Tourism, Hospitality and Territorial Development in the Lusophone Coastlands: elaboration of a Social Impacts Assessment model of hotel units
Tourism; Hospitality; Social Impact Assessment; Globalization; Territorial Development.
The Doctoral Thesis aims to understand the social impacts of the hotel market's globalization phenomenon in the territorial development process of the Lusophone coastlands. Proposes a specific Social Impact Assessment model for hotel enterprises, being universal in terms of geographical applicability, tourist segmentation and hotel classification. It follows the methodological model proposed by Quivy and Campenhoudt for the social sciences, using António Aledo's Social Impact Assessment (EIS) model as an analysis model where the following dimensions are observed: demographic, economic, environmental-territorial, institutional-legal, sociocultural and emancipatory.
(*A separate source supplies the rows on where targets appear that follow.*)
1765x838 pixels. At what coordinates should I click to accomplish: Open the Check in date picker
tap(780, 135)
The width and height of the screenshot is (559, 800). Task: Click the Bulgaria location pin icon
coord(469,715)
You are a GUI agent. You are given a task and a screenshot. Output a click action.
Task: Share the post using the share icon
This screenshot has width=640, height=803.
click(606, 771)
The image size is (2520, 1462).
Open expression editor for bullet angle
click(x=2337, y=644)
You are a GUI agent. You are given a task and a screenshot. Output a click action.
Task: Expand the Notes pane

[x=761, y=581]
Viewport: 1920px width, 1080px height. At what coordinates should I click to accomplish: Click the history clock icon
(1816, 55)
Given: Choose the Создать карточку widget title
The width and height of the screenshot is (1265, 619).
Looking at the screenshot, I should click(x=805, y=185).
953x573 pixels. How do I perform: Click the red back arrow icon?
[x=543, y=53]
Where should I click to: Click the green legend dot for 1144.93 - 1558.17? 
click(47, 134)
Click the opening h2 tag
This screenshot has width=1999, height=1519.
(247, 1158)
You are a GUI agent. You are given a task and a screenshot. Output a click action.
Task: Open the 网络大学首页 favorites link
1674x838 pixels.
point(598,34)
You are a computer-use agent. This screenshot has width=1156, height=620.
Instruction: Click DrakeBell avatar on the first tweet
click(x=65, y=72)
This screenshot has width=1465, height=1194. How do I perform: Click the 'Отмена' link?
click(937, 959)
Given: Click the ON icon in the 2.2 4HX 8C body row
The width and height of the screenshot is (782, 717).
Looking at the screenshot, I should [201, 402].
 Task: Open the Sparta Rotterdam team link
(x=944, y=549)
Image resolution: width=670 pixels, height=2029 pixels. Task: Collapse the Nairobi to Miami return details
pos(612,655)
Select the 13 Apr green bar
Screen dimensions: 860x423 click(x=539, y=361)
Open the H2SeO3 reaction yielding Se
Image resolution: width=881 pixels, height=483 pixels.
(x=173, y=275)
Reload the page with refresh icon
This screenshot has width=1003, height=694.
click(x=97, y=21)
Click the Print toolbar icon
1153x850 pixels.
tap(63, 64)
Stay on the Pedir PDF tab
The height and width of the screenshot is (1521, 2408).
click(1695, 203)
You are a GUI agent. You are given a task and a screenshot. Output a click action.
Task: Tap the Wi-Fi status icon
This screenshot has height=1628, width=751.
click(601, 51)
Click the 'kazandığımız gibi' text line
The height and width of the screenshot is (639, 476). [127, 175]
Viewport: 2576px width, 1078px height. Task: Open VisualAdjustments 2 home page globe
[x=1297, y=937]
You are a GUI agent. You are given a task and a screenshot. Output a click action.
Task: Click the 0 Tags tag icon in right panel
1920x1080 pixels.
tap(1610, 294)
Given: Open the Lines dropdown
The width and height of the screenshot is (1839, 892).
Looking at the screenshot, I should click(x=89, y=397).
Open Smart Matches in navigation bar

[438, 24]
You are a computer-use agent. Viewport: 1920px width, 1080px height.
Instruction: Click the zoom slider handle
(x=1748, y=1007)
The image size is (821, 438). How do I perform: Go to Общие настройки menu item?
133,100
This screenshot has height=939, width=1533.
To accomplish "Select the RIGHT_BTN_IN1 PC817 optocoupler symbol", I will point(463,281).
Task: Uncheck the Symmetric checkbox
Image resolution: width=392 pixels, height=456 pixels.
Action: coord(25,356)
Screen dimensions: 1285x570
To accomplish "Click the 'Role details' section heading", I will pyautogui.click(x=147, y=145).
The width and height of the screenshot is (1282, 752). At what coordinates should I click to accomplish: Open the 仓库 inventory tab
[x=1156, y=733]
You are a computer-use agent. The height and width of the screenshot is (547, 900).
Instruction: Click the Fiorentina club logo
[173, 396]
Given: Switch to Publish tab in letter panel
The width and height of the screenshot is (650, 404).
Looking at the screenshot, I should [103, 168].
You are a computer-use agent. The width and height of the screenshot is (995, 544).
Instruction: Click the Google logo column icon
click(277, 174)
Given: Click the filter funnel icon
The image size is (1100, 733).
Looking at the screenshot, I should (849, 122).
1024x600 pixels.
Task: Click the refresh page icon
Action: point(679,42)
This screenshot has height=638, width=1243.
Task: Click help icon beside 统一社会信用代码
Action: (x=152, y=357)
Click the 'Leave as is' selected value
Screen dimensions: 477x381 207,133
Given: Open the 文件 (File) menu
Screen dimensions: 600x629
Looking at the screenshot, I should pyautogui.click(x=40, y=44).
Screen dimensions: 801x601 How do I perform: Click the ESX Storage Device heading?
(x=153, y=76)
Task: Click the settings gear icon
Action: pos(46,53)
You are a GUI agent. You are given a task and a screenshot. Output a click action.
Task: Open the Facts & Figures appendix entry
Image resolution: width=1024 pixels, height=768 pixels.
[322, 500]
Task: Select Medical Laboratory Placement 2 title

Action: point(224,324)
Three territories representative of the geographical and social heterogeneity that characterizes the Lusophone coastlands were selected: Portimão (Portugal), Natal (Brazil) and Inhambane (Mozambique). The populations under study are the hotel units themselves, their workers, representatives of local communities and the various public and private institutions with responsibilities for planning, regulation and inspection the tourism activities and hotels practices. It addresses themes such as the socio-spatial effects that the tourist and hotel globalization neoliberal bias imposes on the Lusophone coastlands, the tourism and hospitality as a strategy for territorial development based on social justice and equity, giving priority to an economy based on solidarity and an endogenous basis and finally the usefulness of the Social Impact Assessment models for the construction, organization and dissemination of hotel practices leading to the establishment of more solidary and sustainable tourism activity.